In truth, a meaningful relationship works both ways. Harav Twerski shares his thoughts about the SEED boys:
“The summers of the late 70s, when for several years Milwaukee was blessed with an inspired and spirited group of SEED volunteers, stand as a special chapter in the maturation of our Torah community. During this period, a dozen remarkable young men, Yeshivah students from Ner Yeshivah of Baltimore, came to share their wisdom and enthusiasm with our, then, young and struggling kehillah, and thereby etched their names in our hearts forever. They came, their eyes shining with eagerness to teach, their hearts full of hope to inspire, their minds thirsty to learn, their neshamos yearning to sing…
They could not have known, nor could we have predicted, the impact that they would have on the Rebbetzin, myself and our children.
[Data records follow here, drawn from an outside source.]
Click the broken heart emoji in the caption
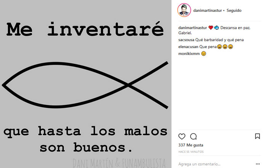This screenshot has height=168, width=263. tap(211, 28)
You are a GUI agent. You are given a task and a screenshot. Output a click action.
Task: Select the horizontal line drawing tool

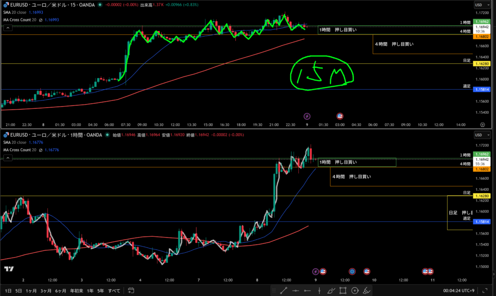click(x=295, y=291)
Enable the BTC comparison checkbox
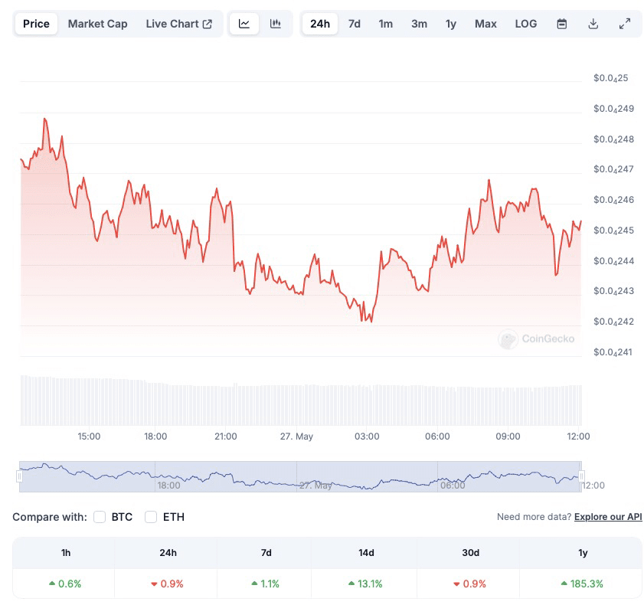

I daresay their presence expanded our family. Until this very day, when we hear their names and their singular contributions to Klal Yisroel, we kvell with nachas. They have made us so proud that we played a role, however modest, in their very remarkable lives and careers. In essence, they remain “SEED volunteers,” generously of their splendid talents and Torah scholarship, to move Jews closer to the Ribb’ono Shel Olam. They came to visit, and never left our hearts. We are grateful to all of them forever.
Rebbetzin Twerski points out that the relationships developed and deepened over the years: “When they were with us we could see and appreciate the uniqueness, promise, and potential [of each bachur]. We watched as the years went by, the fruition and actualization of this promise. They made a contribution to our community in their youth and now they have made their mark in the world at large. Over the years when they went through normal struggles in life, just like our own children, we were there for them as a resource. Now, like with our own children, we counsel with and run things by them. It is a very gratifying and fulfilling relationship.